PAGE –
# pioneer



## RO Sleepy (Jan 5, 2005)

i went to junk yard with my uncle monday mornin and they had a pioneer there and it needed a harness and there was another pioneer there so i took that harness and put it on the other cd player. 

so the guy made me a deal and i got a pioneer for 25 bux with harness and flipdown faceplate. its not detachable. 

and i wanted to know if i got a good deal?

its an early 2002 model or sum shit. looks really nice too. ill post pics later on today.


----------



## draarong2004 (Feb 20, 2005)

what model number? how we supposed to know if you got a deal or not if there is no model number?


----------



## ibanender (Jan 31, 2004)

If its a flip down face, its detachable. Especially if it was made in 02.


----------



## quadmasta (Mar 3, 2004)

> _Originally posted by ibanender_@Jun 15 2005, 04:51 PM
> *If its a flip down face, its detachable.  Especially if it was made in 02.
> [snapback]3277784[/snapback]​*


if it's not comin off look for two little silver things screwed onto the chassis of the radio on either end of the faceplate.


----------



## CuttieBuddie (Mar 11, 2003)

> _Originally posted by Sleepy526_@Jun 15 2005, 01:56 AM
> *i went to junk yard with my uncle monday mornin and they had a pioneer there and it needed a harness and there was another pioneer there so i took that harness and put it on the other cd player.
> 
> so the guy made me a deal and i got a pioneer for 25 bux with harness and flipdown faceplate. its not detachable.
> ...


kinda late now isnt it?

if we were to say, "no you got robbed", what do you expect to do with it>?, you got it from a junk yard....

and i mean, if it plays, and sends good signals, and doesnt look like it was in a junk yard, then for 25 bux, you cant really beat that...

-qs


----------



## RO Sleepy (Jan 5, 2005)

> _Originally posted by CuttieBuddie_@Jun 15 2005, 05:38 PM
> *kinda late now isnt it?
> 
> if we were to say, "no you got robbed", what do you expect to do with it>?, you got it from a junk yard....
> ...



It plays good. and came with a cd in it ( tru ) and it gets good signals.

ill get the number tomorrow but its a 
50 x 4
mosfet
has 1 set of rca plug thing.
the face has a button that makes it flip down and u can insert a cd. 

it sounds great but i need newer speakers in the front.


----------



## ibanender (Jan 31, 2004)

*waits for him to realize it was a $129 special*

$25 for a working HU isn't bad regardless.


----------



## quadmasta (Mar 3, 2004)

> _Originally posted by Sleepy526_@Jun 15 2005, 10:27 PM
> *It plays good. and came with a cd in it ( tru ) and it gets good signals.
> 
> ill get the number tomorrow but its a
> ...



It's a Pioneer, the model number is on the faceplate and the top of the unit on a sticker.


----------



## spinnin_subs (Jun 16, 2005)

Item coordinate data
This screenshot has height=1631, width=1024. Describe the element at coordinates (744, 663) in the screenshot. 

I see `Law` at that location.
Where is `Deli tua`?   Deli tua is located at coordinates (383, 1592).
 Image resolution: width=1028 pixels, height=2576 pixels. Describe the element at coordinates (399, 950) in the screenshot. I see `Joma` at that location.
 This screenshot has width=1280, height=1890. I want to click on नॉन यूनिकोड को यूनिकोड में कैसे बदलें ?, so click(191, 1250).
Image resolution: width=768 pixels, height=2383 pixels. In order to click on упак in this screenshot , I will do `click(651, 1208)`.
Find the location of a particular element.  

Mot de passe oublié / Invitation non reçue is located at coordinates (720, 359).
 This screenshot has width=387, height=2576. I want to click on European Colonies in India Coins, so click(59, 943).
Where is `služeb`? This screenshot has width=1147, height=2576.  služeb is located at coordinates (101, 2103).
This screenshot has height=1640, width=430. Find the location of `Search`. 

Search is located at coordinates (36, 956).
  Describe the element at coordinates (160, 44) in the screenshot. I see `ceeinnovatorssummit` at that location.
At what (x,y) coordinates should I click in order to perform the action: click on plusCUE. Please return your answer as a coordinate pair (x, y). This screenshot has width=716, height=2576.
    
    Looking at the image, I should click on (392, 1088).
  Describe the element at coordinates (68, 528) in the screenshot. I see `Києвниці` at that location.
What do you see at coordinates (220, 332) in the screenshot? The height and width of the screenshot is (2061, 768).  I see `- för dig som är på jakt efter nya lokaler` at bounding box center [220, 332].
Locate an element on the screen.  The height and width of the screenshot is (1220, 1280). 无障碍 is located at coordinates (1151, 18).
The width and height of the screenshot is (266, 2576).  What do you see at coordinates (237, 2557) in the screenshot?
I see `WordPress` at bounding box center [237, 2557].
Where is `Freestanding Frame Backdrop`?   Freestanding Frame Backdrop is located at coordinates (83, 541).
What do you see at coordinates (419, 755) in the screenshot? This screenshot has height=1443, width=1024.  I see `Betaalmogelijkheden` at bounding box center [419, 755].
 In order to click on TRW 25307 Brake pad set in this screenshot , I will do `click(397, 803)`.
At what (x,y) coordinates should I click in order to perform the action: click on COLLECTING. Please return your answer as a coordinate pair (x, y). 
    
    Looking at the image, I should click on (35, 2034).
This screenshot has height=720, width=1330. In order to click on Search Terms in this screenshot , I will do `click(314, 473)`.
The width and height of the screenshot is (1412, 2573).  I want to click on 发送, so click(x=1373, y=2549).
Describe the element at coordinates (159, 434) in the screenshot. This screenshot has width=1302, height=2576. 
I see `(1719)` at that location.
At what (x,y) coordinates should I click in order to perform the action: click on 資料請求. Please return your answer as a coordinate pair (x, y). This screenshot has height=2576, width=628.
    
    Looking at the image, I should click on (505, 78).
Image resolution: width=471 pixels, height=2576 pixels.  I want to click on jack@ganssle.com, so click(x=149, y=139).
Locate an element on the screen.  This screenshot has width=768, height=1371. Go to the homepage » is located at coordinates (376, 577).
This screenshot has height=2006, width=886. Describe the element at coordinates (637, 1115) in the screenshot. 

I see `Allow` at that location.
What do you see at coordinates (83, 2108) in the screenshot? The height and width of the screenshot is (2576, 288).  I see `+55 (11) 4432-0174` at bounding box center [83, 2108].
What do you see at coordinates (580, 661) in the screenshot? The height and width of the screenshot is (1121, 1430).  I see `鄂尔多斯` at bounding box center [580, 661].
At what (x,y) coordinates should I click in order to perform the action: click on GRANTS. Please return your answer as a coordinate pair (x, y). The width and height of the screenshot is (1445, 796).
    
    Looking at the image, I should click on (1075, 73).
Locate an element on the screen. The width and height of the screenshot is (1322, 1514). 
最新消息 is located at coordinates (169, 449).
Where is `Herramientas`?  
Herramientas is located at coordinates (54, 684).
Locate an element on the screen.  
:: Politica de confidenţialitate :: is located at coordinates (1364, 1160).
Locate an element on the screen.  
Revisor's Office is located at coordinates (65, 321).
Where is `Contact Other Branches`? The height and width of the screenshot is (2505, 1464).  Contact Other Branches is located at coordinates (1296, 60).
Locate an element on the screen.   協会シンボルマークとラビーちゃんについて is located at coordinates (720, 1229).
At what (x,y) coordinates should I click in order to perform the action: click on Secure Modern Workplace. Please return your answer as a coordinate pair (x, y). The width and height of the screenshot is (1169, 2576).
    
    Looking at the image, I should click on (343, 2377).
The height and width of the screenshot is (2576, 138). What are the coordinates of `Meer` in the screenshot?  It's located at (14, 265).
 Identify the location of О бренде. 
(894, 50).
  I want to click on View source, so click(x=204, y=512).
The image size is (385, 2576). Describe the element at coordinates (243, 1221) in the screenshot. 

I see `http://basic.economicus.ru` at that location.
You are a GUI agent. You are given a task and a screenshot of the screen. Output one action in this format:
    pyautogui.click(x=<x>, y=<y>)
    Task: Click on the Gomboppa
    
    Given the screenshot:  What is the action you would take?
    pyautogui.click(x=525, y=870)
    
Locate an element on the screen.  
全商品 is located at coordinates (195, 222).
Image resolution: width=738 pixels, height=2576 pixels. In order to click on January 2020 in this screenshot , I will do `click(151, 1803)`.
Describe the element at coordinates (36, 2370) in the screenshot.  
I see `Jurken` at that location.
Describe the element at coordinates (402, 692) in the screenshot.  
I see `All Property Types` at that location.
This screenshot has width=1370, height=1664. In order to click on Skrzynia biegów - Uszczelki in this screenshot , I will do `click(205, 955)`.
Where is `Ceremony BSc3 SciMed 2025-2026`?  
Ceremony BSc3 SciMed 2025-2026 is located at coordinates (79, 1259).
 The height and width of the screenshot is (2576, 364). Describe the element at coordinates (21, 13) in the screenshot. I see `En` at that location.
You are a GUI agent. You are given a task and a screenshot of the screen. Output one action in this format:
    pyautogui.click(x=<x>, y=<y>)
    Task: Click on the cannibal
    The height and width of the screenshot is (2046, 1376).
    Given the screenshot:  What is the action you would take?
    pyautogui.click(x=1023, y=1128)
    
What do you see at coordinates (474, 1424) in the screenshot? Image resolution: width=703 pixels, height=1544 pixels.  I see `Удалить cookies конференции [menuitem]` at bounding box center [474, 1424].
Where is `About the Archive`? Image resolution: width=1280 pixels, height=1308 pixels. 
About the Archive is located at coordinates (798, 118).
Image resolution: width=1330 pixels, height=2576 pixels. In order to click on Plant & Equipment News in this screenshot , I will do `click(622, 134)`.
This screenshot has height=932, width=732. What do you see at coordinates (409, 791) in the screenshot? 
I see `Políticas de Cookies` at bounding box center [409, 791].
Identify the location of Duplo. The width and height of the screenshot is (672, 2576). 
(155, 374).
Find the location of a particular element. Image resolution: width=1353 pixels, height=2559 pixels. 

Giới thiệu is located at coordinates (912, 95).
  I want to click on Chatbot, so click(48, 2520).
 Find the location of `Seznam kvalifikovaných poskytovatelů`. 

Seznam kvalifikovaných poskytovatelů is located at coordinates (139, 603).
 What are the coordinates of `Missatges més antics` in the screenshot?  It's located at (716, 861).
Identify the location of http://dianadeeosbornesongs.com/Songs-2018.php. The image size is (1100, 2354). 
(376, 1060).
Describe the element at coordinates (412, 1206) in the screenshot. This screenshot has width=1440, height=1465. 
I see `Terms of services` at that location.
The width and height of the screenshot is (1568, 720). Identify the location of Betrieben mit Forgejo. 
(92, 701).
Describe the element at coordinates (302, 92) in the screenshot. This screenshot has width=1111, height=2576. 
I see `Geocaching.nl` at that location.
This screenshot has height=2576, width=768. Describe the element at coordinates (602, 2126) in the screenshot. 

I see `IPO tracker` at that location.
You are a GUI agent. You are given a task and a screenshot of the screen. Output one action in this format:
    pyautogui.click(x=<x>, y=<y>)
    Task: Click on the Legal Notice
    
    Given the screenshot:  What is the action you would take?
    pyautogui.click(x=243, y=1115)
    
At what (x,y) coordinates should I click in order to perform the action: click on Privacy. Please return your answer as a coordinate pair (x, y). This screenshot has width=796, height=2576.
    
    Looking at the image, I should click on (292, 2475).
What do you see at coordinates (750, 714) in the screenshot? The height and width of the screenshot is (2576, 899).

PROBLEMS AND TASKS –
(1) In two sentences, summarize the Pioneer thread.
(2) According to the Pioneer thread, where can the model number be found?
(3) Proceed with the Pioneer thread from where it stops.

ANSWERS FOR THE EXERCISE –
(1) A poster got a Pioneer CD player with a harness and a flip-down faceplate from a junk yard for 25 dollars, asked whether it was a good deal, and later said it plays well, gets good signals, is 50 x 4 mosfet, and has one set of RCA plugs. Other posters asked for the model number, said a flip-down face is detachable and that 25 dollars for a working unit isn't bad, and pointed out that the model number is on the faceplate and on a sticker on top of the unit.

(2) On the faceplate and on a sticker on top of the unit.

(3)
the cheap things you can find at a junk yard.


----------



## RO Sleepy (Jan 5, 2005)

[attachmentid=193030][attachmentid=193031]


ill let yall know what the model number is.

where is it at?

theres a sticker but half of it is torn off


----------



## miguel6632 (Feb 14, 2005)

shit yesturday i got 2 db 10's dual voicecoils, witha QLogic box, and a pioneer DEH-P20 for 60 Dollars and tommorow im picking up 2 lanzars 10 inch for 30 bux with a box, lol


----------



## Brahma Brian (Nov 17, 2004)

> _Originally posted by miguel6632_@Jun 18 2005, 12:46 AM
> *shit yesturday i got 2 db 10's dual voicecoils, witha QLogic box, and a pioneer DEH-P20  for 60 Dollars and tommorow im picking up 2 lanzars 10 inch for 30 bux with a box, lol
> [snapback]3288550[/snapback]​*


And you will have wasted a combined total of $90 dollars... :cheesy:


----------



## S10laynframe (Oct 17, 2002)

> _Originally posted by Brahma Brian_@Jun 17 2005, 09:47 PM
> *And you will have wasted a combined total of $90 dollars...  :cheesy:
> [snapback]3288554[/snapback]​*



hey they all make good paperweights!


----------



## miguel6632 (Feb 14, 2005)

well i guess i should tell you i import them to mexico and just for the deck i get aroung 100 bux and im getting 300-350 for those items i been doing that for a long time and trust me its wort it


----------



## RO Sleepy (Jan 5, 2005)

yeah that shit works.


----------



## RO Sleepy (Jan 5, 2005)

[attachmentid=193131][attachmentid=193132]


----------



## draarong2004 (Feb 20, 2005)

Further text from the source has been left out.